Distribution-Free Rates in Neyman-Pearson Classification
Mohammadreza M. Kalan, Samory Kpotufe
TL;DR
This paper characterizes distribution-free minimax rates for Neyman-Pearson classification over a fixed VC class $\mathcal{H}$ by introducing a geometric three-points-separation condition that separates easy vs. hard rate regimes. When $\mathcal{H}$ separates three points, the minimax excess risk decays as $\tilde{\Theta}(n^{-1/2})$ (up to logarithmic factors); otherwise, rates improve to $\tilde{\Theta}(d_{\mathcal{H}}/n)$ or even zero, depending on the existence of a maximal element in $\mathcal{H}_{\alpha}(\mu_0)$. The results extend to the unknown $\mu_0$ case with slack $\epsilon_0$ and approximate level $\alpha$, preserving the same dichotomy under additional technical conditions (e.g., finitely supported $\mu_0$).
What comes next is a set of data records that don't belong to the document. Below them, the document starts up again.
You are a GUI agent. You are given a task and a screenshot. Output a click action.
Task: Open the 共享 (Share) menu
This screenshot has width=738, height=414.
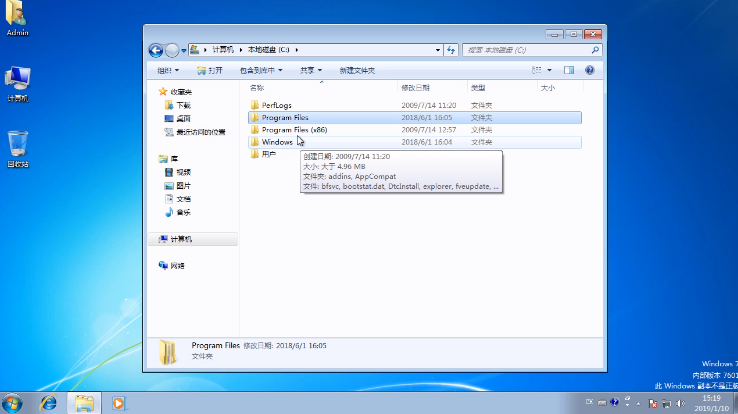pos(313,70)
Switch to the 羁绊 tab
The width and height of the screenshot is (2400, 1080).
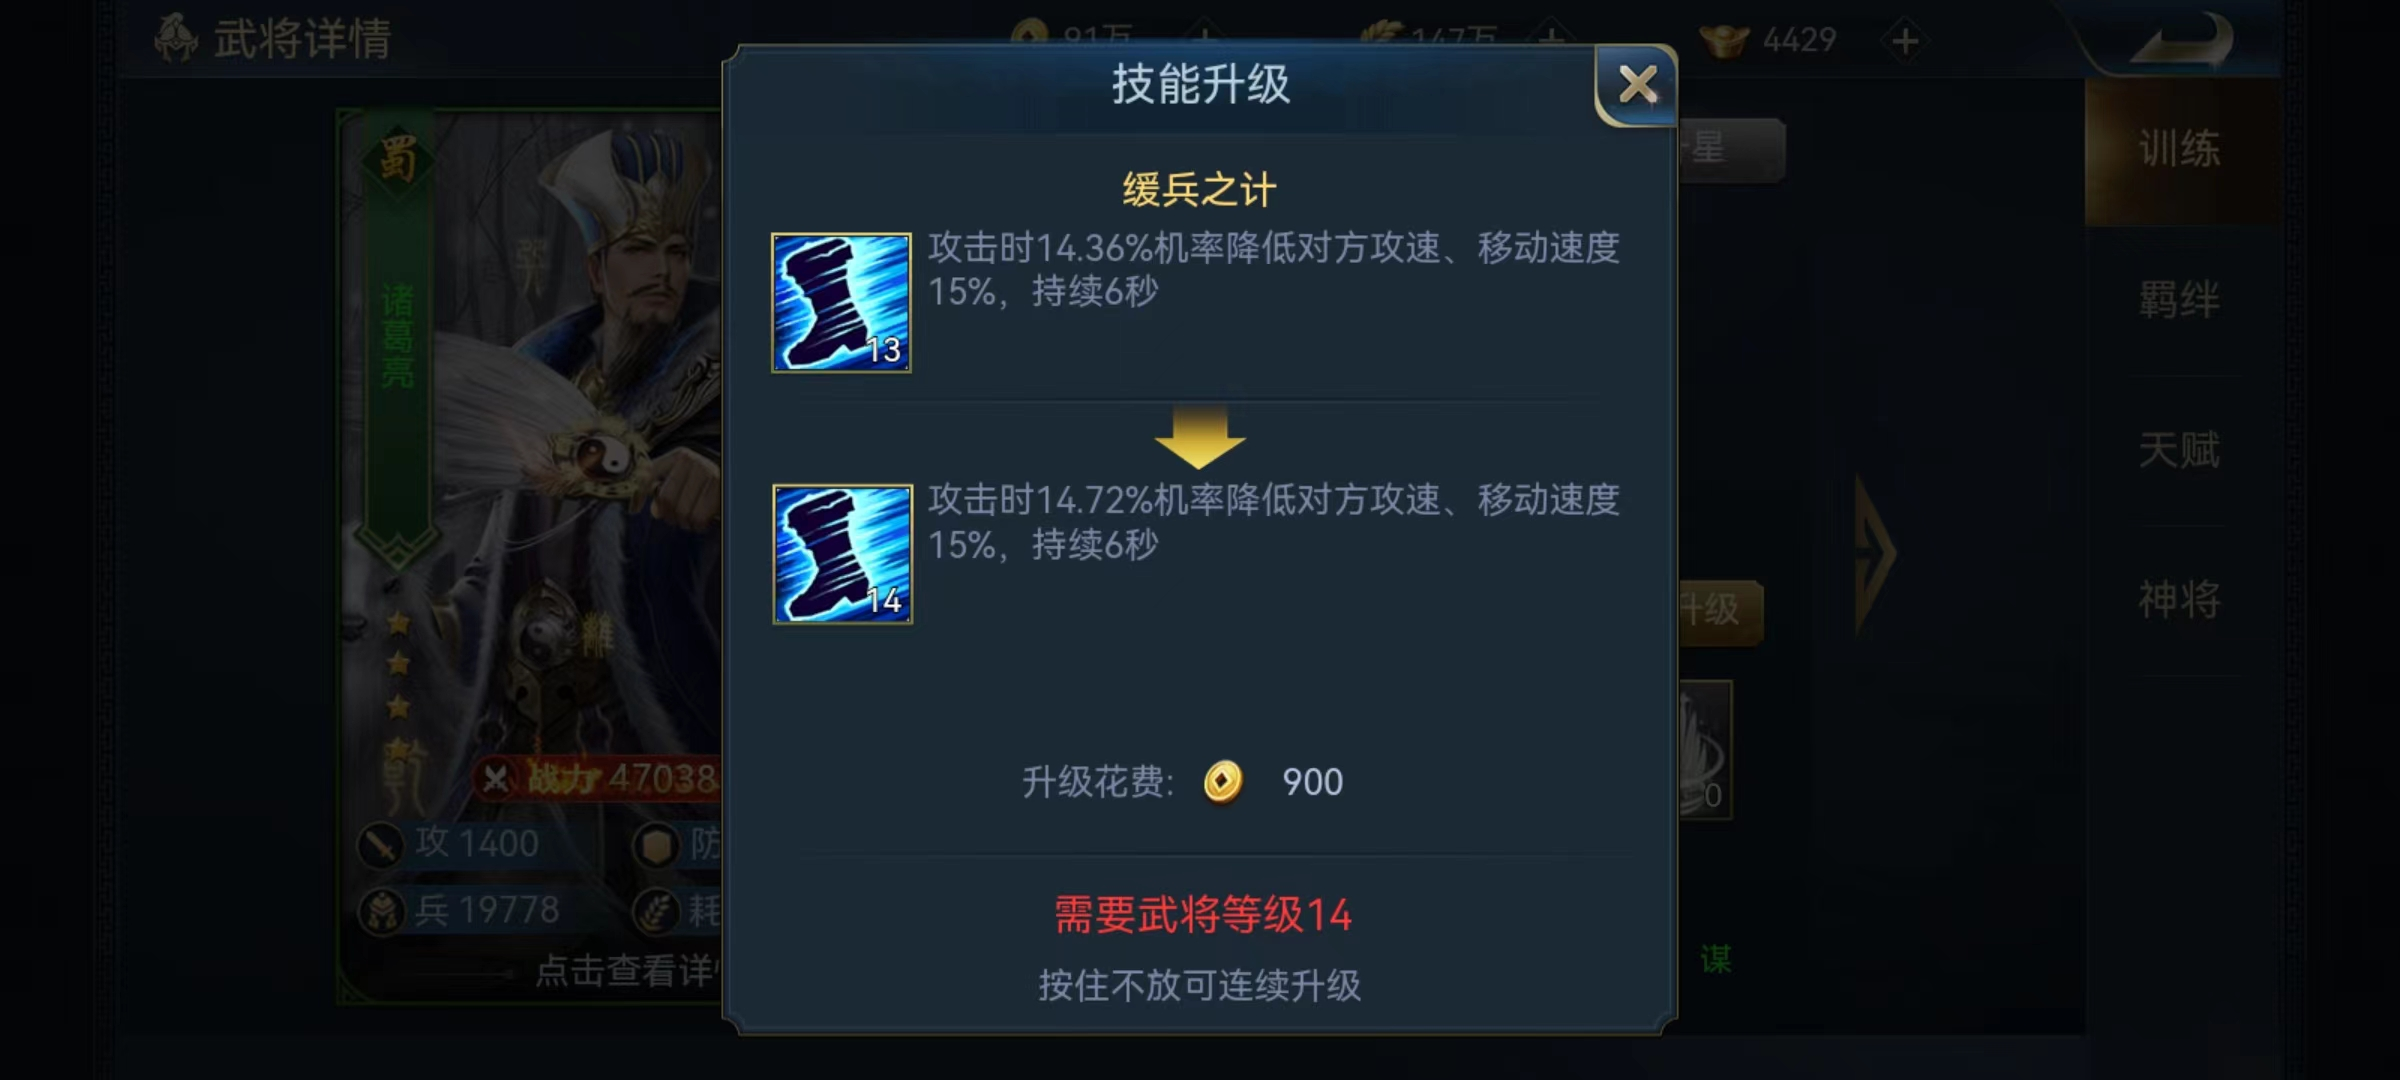click(x=2180, y=300)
The upper and lower bounds match up to $\log n$ terms, highlighting a fundamental link between hypothesis-class structure and achievable rates in distribution-free Neyman-Pearson problems.
Abstract
We consider the problem of Neyman-Pearson classification which models unbalanced classification settings where error w.r.t. a distribution $μ_1$ is to be minimized subject to low error w.r.t. a different distribution $μ_0$. Given a fixed VC class $\mathcal{H}$ of classifiers to be minimized over, we provide a full characterization of possible distribution-free rates, i.e., minimax rates over the space of all pairs $(μ_0, μ_1)$. The rates involve a dichotomy between hard and easy classes $\mathcal{H}$ as characterized by a simple geometric condition, a three-points-separation condition, loosely related to VC dimension.